Agora é o momento do contraponto. Conforme ressaltado pelo Polygon e alguns outros veículos internacionais, o Project Scorpio está se aproximando muito dos desenvolvedores mais uma vez e oferecendo um ambiente perfeito para desenvolvimento, mas ainda faltam jogos de peso que justifiquem a compra do console.

A Microsoft tem muitos títulos excelentes na biblioteca, mas nos últimos meses veio com poucas grandes novidades lançadas na plataforma. Já as principais promessas futuras, ainda contam com pouquíssimos detalhes, como é o caso de Crackdown 3. A empresa teve um ótimo final de ano em 2016, mas 2017 começou parado, talvez guardando bala para o futuro. Para lutar e vencer essa briga, o Project Scorpio precisa de munição.

Forza é ótimo, mas queremos mais

Forza é uma franquia de longa data e que todos adoramos e será maravilhoso ver o game rodando a lindíssimos 4K e 60 fps. Contudo, é preciso ter mais. A Microsoft chegou com os dois pés no peito, com um console brutal e um hardware de dar inveja, mas isso precisa ser casado com uma nova leva de games que mostre que o novo console pode ser a melhor opção do mercado.

A Microsoft precisa apresentar jogos de peso que façam inveja e absurdos para completar o pacote 

Vamos pegar o Switch como exemplo: mesmo tendo apenas o Zelda como um grande lançamento (e saindo simultaneamente no Wii U), o jogo foi tão bom que, praticamente sozinho, fez o portátil esgotar em todas as redes varejistas do mundo todo. Agora, o que falta para o Scorpio é algo parecido. Mas vale lembrar: a E3 está logo aí e pode trazer munição de alto calibre para esse novo console.

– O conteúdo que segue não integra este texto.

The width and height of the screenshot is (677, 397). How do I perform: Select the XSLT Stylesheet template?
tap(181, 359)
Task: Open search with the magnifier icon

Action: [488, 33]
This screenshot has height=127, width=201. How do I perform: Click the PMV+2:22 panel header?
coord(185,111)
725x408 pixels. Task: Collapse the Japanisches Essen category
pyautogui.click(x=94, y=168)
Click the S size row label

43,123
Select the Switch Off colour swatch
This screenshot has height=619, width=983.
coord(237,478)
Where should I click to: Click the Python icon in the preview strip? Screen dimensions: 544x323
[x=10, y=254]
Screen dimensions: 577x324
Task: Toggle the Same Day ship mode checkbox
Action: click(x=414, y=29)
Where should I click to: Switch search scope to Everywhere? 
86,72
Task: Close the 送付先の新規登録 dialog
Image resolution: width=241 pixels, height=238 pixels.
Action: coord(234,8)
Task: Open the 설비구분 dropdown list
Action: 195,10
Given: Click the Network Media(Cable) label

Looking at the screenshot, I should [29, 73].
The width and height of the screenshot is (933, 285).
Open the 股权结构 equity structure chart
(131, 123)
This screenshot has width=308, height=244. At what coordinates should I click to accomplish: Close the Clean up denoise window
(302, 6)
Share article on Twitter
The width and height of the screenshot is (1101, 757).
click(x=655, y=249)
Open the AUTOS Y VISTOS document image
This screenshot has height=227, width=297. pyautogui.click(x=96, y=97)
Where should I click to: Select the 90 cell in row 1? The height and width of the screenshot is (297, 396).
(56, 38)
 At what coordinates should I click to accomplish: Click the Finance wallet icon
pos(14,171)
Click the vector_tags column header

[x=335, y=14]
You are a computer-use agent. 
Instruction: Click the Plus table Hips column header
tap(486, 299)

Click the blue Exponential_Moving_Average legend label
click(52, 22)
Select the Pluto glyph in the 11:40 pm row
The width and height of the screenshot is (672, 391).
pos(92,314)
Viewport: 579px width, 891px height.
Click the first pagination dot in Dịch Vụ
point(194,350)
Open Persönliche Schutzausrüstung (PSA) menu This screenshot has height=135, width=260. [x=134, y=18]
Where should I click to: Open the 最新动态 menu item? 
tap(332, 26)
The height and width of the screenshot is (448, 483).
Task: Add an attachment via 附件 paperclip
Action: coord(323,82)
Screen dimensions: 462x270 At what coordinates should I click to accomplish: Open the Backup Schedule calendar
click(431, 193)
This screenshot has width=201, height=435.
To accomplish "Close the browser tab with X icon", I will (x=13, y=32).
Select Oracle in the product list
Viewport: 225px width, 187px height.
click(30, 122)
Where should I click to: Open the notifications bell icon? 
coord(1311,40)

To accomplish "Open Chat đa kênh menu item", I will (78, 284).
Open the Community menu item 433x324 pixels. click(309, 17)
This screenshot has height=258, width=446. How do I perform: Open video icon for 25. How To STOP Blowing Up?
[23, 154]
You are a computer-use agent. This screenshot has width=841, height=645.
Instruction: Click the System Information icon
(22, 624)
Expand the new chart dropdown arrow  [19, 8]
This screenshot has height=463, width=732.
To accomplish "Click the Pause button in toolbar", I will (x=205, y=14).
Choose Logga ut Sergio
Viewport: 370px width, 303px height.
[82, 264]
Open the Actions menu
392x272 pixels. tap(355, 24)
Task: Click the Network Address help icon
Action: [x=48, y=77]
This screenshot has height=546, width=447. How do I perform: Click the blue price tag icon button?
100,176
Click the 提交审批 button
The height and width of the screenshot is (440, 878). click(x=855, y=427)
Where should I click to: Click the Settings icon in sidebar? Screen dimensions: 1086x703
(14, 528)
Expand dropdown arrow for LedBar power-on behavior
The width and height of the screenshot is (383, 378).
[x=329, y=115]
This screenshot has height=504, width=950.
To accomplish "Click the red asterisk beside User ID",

O Scorpio é um canhão! Agora, Microsoft: venha armada até os dentes para a E3

Sim, claro: estamos colocando o carro na frente dos bois aqui. Acontece que, agora que os desenvolvedores aprovaram as novidades da Microsoft e estão ainda mais próximos da marca, podemos dar um palpite e um tiro no escuro ousado, porém bem plausível: acreditamos que a E3 reserva muitas surpresas boas para a biblioteca do Xbox One e, por tabela, o Project Scorpio.

É incerto dizer que muitos títulos serão anunciados, não temos como prever. Mas uma coisa é clara: as chances apontam mais para um evento recheado de novos games a ser anunciados. A Microsoft está com a faca e o queijo na mão. A parte de hardware foi bem aceita por consumidores e desenvolvedores. Agora, só falta mostrar o fator decisivo: os jogos que farão todo mundo querer um Scorpio.

O Project Scorpio é espetacular. O que falta para fechar a fórmula? O anúncio de muitos jogos na E3

Essa calma de agora precisa se transformar em uma verdadeira tempestade durante a E3, com disparos e explosões. Nós torcemos muito para que esse seja o caso: descrever as especificações técnicas agora (para não gastar tempo de palco na E3) e ter um início de 2017 brando e um terceiro e quarto trimestre avassaladores.